Re: [RFC PATCH 4/5] mm/damon/paddr: skip free pageblocks in migration walk

From: SeongJae Park

Date: Sun May 17 2026 - 19:38:18 EST


On Sat, 16 May 2026 14:03:56 -0700 Ravi Jonnalagadda <ravis.opensrc@xxxxxxxxx> wrote:

> damon_pa_migrate() walks every PFN in a region linearly, calling
> damon_get_folio() for each one. On sparse physical address spaces
> (e.g., CXL-attached memory), a single DAMON region can span hundreds
> of gigabytes where most memory is free and sitting in the buddy
> allocator. Most page lookups are fruitless and dominate kdamond
> tick time.

On sparse address spaces, the problem would be large DAMON regions of offlined
memory. The large DAMON regions that nearly all freed memory is another
problem that doesn't require the sparse address spaces. If I'm not wrong, the
above paragraph could better clarified in my opinion.

>
> Check at pageblock boundaries (2MB on x86_64) whether the block is
> entirely free. If the first page of a pageblock is a buddy page at
> pageblock_order or higher, the entire block is free and can be
> skipped.
> Similarly skip pageblocks where pfn_to_online_page() returns
> NULL.
>
> This reduces the iteration from O(region_sz / PAGE_SIZE) to
> O(region_sz / pageblock_sz) + O(populated_pages).
>
> buddy_order_unsafe() is used without zone->lock.

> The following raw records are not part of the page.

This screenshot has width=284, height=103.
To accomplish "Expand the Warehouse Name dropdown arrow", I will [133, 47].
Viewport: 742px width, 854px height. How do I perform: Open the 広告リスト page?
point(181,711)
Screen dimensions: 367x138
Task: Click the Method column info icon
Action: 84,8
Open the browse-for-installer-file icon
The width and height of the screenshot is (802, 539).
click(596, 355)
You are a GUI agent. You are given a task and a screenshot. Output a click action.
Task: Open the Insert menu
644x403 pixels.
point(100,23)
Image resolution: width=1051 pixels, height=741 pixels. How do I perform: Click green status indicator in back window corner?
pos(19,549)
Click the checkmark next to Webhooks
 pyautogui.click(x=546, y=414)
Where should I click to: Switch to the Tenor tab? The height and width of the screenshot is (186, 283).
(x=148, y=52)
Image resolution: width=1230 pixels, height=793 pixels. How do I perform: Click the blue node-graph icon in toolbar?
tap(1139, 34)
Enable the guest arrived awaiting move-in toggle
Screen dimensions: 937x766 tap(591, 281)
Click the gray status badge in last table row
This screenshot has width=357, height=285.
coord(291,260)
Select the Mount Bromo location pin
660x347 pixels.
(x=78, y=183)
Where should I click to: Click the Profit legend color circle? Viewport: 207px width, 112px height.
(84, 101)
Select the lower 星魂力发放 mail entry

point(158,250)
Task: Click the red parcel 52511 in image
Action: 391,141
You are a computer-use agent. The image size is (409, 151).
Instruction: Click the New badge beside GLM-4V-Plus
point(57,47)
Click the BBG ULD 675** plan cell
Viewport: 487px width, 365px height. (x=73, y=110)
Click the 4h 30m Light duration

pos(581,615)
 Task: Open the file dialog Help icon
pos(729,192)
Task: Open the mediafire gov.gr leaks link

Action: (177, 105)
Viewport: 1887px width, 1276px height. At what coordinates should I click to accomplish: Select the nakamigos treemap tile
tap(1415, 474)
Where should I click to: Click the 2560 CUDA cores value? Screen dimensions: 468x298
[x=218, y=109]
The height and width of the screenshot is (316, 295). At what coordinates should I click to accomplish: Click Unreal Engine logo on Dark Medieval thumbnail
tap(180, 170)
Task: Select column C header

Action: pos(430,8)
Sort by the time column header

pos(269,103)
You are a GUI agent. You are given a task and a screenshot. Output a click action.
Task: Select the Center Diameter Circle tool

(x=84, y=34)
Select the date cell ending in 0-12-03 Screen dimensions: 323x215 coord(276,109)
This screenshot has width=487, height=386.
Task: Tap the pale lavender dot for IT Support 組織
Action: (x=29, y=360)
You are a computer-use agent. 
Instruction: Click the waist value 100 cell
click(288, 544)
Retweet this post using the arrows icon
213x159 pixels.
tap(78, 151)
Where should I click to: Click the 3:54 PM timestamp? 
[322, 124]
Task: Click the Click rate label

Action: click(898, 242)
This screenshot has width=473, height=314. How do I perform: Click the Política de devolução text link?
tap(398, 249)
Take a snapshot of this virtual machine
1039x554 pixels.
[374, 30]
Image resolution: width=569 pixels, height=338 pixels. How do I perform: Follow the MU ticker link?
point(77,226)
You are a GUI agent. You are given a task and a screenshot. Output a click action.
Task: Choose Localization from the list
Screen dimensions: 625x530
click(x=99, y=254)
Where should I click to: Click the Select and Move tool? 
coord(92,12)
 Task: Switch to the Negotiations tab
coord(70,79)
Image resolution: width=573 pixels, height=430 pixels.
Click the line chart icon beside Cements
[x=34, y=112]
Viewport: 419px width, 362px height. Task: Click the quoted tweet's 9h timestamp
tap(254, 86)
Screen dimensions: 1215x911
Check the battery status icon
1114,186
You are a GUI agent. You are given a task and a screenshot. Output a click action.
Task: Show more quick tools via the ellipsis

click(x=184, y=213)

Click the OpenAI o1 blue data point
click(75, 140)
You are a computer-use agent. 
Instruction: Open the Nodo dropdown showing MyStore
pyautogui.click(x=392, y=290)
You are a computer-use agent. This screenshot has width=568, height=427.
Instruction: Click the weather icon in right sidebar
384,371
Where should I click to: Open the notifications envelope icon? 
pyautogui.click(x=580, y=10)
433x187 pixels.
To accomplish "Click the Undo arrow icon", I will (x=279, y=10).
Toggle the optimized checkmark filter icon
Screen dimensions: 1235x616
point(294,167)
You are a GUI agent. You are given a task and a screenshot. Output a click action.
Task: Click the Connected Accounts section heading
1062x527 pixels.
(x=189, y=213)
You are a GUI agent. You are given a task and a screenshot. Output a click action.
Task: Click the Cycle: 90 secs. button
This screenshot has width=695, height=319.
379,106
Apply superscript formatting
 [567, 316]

A transient false
> positive (block becomes non-free between the PageBuddy and order
> checks) costs at most one tick of missed candidates on that block;
> the next tick re-scans. No correctness consequence as DAMON walks
> are best-effort.

I was initially thinking this is a good and reasonable optimization approach.
But on the second thought I get below questions.

For large offlined memory space problem, couldn't we simply tune DAMON's
monitoring regions boundary to ignore the holes?

For large free memory area, is it reasonable to assume such situations? In
production, users will try to utilize as much memory of the system as possible.
Then, wouldn't there be such problematically large free memory area?

Could you please enlighten me?

I will hold digging deep until this high level questions are answered.